*Problem details*
Reproduce the material that follows, please, but only from its first line to the line containing "নাগরিক সেবা (28, 405)", inclusive.

*Recorded data*
◇ ◇ ◇

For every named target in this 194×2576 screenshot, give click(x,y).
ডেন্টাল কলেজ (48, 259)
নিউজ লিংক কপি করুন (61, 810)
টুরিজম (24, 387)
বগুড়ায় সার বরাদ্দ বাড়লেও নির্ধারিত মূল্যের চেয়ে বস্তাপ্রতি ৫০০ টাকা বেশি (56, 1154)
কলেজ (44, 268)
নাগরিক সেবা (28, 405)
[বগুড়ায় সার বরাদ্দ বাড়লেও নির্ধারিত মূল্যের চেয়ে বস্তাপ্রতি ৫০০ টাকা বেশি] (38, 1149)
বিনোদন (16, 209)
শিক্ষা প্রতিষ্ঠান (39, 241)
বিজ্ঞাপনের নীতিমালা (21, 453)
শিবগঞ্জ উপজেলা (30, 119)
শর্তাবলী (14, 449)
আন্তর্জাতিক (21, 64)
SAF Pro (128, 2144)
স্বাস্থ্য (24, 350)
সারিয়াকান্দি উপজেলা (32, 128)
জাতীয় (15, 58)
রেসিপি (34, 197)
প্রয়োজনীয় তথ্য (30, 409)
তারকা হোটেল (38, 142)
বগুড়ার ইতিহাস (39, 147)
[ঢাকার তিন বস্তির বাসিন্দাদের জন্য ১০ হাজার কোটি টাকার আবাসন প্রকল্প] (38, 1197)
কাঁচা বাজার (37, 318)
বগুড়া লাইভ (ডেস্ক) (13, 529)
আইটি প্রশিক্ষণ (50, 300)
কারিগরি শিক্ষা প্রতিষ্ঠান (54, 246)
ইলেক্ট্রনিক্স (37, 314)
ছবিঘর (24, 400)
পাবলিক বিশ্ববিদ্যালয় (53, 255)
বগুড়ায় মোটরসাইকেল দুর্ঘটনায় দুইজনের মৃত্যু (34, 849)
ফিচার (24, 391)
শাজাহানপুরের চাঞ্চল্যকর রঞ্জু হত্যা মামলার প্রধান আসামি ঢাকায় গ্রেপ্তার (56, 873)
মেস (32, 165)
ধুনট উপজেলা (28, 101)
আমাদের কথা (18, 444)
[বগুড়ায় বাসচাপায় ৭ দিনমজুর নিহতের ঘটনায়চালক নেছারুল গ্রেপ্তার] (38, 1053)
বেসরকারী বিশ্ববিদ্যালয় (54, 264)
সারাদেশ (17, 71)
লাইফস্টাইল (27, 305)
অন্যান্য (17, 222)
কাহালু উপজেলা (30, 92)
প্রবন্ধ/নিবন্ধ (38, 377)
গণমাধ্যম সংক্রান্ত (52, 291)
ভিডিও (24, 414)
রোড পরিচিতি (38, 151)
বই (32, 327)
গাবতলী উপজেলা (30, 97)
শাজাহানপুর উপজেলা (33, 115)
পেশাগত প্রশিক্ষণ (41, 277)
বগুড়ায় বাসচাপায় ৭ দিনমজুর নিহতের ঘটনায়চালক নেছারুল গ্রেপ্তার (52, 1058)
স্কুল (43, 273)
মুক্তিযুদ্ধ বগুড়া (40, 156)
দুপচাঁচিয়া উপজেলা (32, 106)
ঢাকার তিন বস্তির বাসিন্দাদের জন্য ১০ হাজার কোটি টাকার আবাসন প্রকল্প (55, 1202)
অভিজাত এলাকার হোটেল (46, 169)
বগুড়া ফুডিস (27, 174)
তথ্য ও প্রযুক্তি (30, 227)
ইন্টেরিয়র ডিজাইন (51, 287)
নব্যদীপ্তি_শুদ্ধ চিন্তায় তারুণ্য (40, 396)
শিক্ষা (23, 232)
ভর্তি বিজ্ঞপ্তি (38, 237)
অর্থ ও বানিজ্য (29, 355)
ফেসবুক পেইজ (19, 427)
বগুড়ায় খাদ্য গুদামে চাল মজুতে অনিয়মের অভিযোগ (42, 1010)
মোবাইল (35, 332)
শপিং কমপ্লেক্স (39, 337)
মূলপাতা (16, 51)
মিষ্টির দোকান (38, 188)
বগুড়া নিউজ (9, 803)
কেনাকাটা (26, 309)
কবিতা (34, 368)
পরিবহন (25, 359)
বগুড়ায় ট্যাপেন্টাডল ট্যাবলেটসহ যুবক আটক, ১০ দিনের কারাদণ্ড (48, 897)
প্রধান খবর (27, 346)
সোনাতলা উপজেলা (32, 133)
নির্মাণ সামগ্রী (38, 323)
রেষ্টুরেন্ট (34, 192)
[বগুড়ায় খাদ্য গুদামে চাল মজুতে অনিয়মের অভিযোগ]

◇ ◇ ◇

*Response box*
For every named target in this 194×2576 screenshot, give click(x,y).
ডেন্টাল কলেজ (48, 259)
নিউজ লিংক কপি করুন (61, 810)
টুরিজম (24, 387)
বগুড়ায় সার বরাদ্দ বাড়লেও নির্ধারিত মূল্যের চেয়ে বস্তাপ্রতি ৫০০ টাকা বেশি (56, 1154)
কলেজ (44, 268)
নাগরিক সেবা (28, 405)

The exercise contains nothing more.